The Peacock Emporium(16)


“I’ve been thinking for ages. I mean, since the stuff with the CAP, and you talking about giving up on the dairy side of things. We might look at doing things a bit differently.”

Cyril watched his son’s stammering explanation impassively. Then he lowered his head toward the page. “Pass me my glasses.”

Douglas held out the spectacles. He could hear his mother in the kitchen placing crockery on the tray. He could hear the blood in his ears. He stuffed his hands into his pockets, then took them out again, fighting the urge to leap forward and point to separate paragraphs on the pages.

“There’s a map under there,” he said, unable to contain himself any longer. “I’ve color-coded the fields according to usage.”

Time seemed to drag, then stall. Outside, the dogs barked manically at some offender. Douglas, staring at his father’s face, saw not even a flicker of emotion as he methodically scanned the pages.

His father removed his glasses, and sat back slowly in his chair. His pipe had gone out and, after examining it, he laid it on the table beside him. “This what they taught you at agricultural college, was it?”

“No,” said Douglas. “Actually they’re pretty well all my own ideas. I mean, I’ve been reading up and everything, about kibbutzes—and you know all about Rowntree, of course, but—”

“Because, if so, we wasted every bloody penny sending you there.”

It came out with force, as if the words had been shot from a gun, and Douglas jumped, as if they had physically hit him.

His father’s face, as ever, revealed almost nothing. But there was a brightness behind his eyes that suggested intense hidden anger.
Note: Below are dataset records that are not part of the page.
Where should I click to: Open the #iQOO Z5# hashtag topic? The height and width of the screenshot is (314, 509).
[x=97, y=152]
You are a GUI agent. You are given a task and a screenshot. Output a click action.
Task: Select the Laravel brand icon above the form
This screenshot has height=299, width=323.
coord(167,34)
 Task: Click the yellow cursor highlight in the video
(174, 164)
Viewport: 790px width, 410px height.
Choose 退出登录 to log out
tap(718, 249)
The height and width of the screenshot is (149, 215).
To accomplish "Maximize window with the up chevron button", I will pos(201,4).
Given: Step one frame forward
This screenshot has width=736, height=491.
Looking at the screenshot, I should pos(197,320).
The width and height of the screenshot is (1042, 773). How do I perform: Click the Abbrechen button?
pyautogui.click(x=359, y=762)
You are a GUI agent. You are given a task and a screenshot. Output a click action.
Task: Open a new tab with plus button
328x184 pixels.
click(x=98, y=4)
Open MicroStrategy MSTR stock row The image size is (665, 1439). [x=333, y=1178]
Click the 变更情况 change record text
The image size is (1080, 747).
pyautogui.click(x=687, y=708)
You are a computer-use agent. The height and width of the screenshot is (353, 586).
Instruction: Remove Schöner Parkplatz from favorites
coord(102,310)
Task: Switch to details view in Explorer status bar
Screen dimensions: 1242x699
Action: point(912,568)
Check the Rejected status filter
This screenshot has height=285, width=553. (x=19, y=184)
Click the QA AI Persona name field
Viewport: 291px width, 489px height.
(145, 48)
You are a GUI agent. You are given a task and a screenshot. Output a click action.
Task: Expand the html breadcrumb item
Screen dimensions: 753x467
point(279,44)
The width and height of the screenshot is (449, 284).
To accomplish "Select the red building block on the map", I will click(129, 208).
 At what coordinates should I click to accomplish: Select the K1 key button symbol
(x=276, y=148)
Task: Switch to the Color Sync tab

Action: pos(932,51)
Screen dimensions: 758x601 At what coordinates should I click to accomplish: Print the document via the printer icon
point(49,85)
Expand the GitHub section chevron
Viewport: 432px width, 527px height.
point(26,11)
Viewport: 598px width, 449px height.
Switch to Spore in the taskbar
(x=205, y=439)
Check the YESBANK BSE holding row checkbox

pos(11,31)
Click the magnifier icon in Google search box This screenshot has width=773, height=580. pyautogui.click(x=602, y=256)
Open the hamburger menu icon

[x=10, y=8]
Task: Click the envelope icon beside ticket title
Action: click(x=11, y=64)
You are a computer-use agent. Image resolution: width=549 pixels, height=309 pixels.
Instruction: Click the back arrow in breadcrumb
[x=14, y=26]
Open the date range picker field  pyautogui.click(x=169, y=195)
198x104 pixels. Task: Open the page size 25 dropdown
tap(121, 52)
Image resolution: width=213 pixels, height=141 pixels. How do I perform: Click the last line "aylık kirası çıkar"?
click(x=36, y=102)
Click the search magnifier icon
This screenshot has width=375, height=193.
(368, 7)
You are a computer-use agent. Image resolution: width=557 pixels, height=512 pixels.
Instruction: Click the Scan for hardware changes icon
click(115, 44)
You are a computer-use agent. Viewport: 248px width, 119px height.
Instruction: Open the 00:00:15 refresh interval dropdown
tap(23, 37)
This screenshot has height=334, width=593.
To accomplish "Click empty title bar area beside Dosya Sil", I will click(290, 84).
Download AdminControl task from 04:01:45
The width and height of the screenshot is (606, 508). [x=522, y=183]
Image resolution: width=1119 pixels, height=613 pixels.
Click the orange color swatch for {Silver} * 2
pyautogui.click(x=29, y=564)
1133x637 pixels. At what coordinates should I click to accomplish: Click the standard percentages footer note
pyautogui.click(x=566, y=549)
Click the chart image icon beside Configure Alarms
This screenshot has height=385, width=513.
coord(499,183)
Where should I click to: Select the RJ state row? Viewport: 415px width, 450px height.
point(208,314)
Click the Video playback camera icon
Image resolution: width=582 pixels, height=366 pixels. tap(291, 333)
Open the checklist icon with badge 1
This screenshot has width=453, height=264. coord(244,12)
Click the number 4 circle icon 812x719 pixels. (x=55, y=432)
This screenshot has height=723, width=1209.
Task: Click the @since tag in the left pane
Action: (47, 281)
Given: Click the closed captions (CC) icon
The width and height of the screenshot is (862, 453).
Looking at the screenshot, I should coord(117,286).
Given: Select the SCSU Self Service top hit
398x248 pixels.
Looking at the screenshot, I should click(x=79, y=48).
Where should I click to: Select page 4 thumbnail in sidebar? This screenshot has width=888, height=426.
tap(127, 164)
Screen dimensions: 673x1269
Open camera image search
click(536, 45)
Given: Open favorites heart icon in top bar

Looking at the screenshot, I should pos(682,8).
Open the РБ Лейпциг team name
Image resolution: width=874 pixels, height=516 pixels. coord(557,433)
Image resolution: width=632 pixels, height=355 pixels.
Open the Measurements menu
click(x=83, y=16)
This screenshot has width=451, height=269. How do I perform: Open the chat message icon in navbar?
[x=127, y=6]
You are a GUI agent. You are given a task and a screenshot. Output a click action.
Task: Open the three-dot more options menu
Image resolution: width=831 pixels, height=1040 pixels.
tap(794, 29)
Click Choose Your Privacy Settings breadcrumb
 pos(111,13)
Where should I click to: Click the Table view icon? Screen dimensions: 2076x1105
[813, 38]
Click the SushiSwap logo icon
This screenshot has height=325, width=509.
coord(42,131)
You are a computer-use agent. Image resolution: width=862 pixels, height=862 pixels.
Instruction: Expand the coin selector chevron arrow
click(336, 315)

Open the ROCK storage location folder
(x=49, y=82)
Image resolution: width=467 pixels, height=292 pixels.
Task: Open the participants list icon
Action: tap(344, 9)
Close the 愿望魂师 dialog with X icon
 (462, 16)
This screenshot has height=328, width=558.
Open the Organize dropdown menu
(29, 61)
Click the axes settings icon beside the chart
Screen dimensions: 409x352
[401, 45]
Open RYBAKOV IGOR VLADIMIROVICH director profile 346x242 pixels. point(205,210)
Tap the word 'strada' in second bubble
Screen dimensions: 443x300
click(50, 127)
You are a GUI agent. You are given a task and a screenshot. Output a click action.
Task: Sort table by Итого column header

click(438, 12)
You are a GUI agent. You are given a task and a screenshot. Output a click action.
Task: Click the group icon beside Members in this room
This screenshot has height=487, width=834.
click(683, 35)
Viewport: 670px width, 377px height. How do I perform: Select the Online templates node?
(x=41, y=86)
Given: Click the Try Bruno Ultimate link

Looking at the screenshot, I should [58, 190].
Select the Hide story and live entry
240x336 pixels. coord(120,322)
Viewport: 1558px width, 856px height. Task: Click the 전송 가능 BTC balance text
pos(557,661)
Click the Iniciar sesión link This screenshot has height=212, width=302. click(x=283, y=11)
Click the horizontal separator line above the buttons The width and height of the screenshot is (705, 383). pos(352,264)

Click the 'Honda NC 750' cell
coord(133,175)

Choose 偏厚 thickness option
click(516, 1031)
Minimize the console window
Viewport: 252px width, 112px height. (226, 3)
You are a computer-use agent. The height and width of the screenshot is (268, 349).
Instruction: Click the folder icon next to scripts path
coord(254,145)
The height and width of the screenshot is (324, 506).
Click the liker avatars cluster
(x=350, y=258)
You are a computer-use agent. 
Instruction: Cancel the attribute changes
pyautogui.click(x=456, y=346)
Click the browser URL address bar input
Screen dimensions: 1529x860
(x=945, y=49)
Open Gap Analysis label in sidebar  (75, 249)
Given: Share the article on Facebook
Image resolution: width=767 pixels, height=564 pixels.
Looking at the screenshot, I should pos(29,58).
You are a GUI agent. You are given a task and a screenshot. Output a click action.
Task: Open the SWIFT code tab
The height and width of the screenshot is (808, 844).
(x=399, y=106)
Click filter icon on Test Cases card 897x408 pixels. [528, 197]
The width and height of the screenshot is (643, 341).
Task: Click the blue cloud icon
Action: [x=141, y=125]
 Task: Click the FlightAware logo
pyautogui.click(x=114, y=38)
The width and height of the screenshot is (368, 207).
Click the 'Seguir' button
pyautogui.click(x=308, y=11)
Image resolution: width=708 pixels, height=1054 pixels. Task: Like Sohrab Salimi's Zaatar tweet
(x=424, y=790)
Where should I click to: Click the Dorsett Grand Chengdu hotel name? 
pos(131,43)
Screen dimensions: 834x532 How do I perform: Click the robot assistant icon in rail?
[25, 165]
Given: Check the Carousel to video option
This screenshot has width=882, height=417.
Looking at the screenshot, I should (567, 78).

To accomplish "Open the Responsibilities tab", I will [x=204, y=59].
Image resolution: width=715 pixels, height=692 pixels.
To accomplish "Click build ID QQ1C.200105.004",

They sat in silence, eyes locked.

“I thought you had sense. I thought we’d raised you with some notion of what was right and—”

“This is right.” Douglas heard his own voice rise in protest. “It is right to give something back to people. It is right that everyone gets a share in the land.”

“Give it all away, shall I? Dish it out in parcels to anyone who wants it? Ask them to form a queue?”

“It would still be our land, Dad. It would just enable other people to work it. We don’t even use it all properly.”

“You think people round here want to work the land? Have you actually asked any of them? The young people don’t want to be plowing and drilling. They don’t want to be out in all weathers pulling weeds and spreading muck. They want to be in the cities, listening to popular music and all sorts. Do you know how long it took me to find enough hands just to get the hay in last year?”

“We’d find people. There are always people who need jobs.”

His father jabbed at the papers with disgust. “This is not some social experiment. This is our blood, our sweat in this soil. I can’t believe I’ve taught my son everything I know about this estate, only to have him want to give it away. Not even sell it, mind. Give it away. You—you’re worse than a girl.”

He spat the words at his son, as if he were bilious. Douglas had rarely heard his father’s voice raised against him, and discovered he was shaking. He tried to collect his thoughts against his father’s concentrated anger and saw his mother, standing stationary in the doorway, tray in hand.

Without a word, his father stood up and stomped past her, ramming his hat onto his head as he went.



* * *





Douglas’s mother placed the coffee on the table, and stared at her son. He wore the same look of contained shock and misery as when he was eight and his father had beaten him for letting one of the dogs get into the calving shed. She fought the urge to comfort him, and instead asked cautiously what had happened.

For several minutes Douglas didn’t answer, and she wondered whether he was trying to hold back tears. He gestured toward some papers on the table. “I had some ideas for the estate.” He paused, then spoke in a strangled voice: “Father didn’t like them.”

“Shall I look?”

“Feel free.”

She sat down carefully in her husband’s chair and scanned the pages. It took her several minutes to grasp what he was proposing, and she stared at the colored map, slowly building a picture of her son’s vision.

Her initial sympathy for her son was replaced by her own swiftly increasing anger. Young people could be so thoughtless. They never considered what previous generations had had to go through.

“I suggest you throw these on the fire,” she said, sweeping them into a pile.

“What?”

“Get rid of them. If you’re lucky, your father will forget this conversation ever happened.”

Her son’s face was a mask of frustration and incredulity. “You’re not even going to consider them?”

“I have considered them, Douglas, and they are . . . inappropriate.”

“I’m twenty-seven years old, Mother. I deserve to have a say in the running of the estate.”

“You deserve?” Her chest was tight, and her voice came in short bursts: “That’s all your generation cares about—what you supposedly deserve. Your ideas are an insult to your father, and until you can comprehend that I suggest you and I end this conversation here.”

Douglas had both hands on the table now, was leaning down on straightened arms, as if he had been almost felled by her response. “I can’t believe you’re both reacting like this.”